• **Source material**
** Begin **

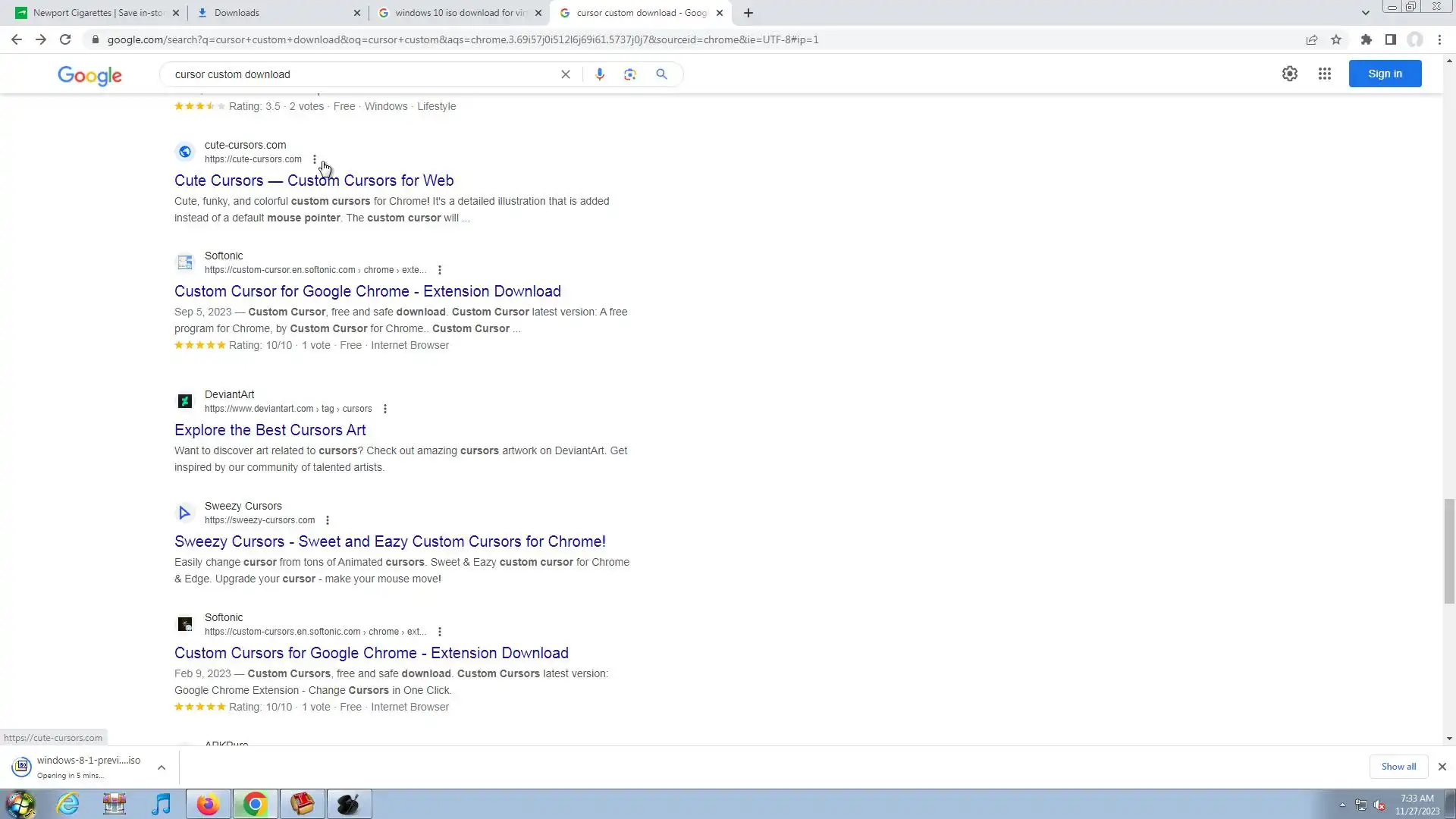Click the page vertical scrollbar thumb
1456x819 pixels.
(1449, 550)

** End **
** Begin **

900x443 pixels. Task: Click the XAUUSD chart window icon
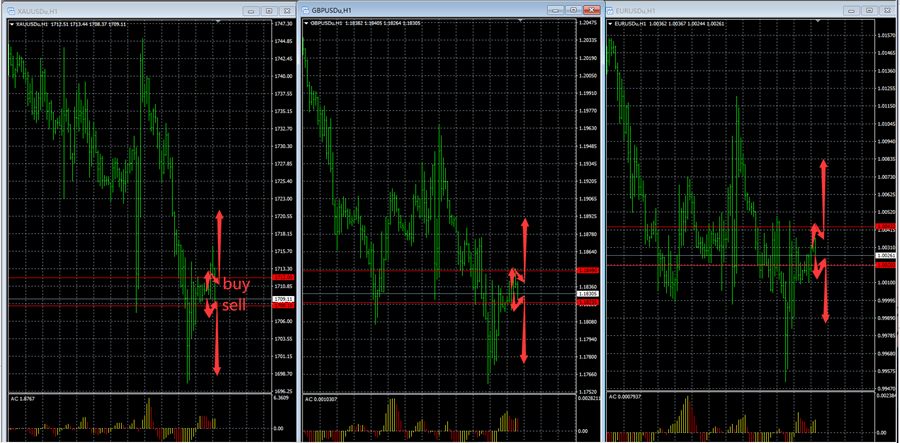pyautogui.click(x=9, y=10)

** End **

• **Goal**
Begin at the line that has "900x443 pixels. Task: Click" and stop after the line that has "pyautogui.click(x=9, y=10)", then render those records as a numbered list with blank lines dropped. Leave the pictures out of the answer.

• **Correct output**
1. 900x443 pixels. Task: Click the XAUUSD chart window icon
2. pyautogui.click(x=9, y=10)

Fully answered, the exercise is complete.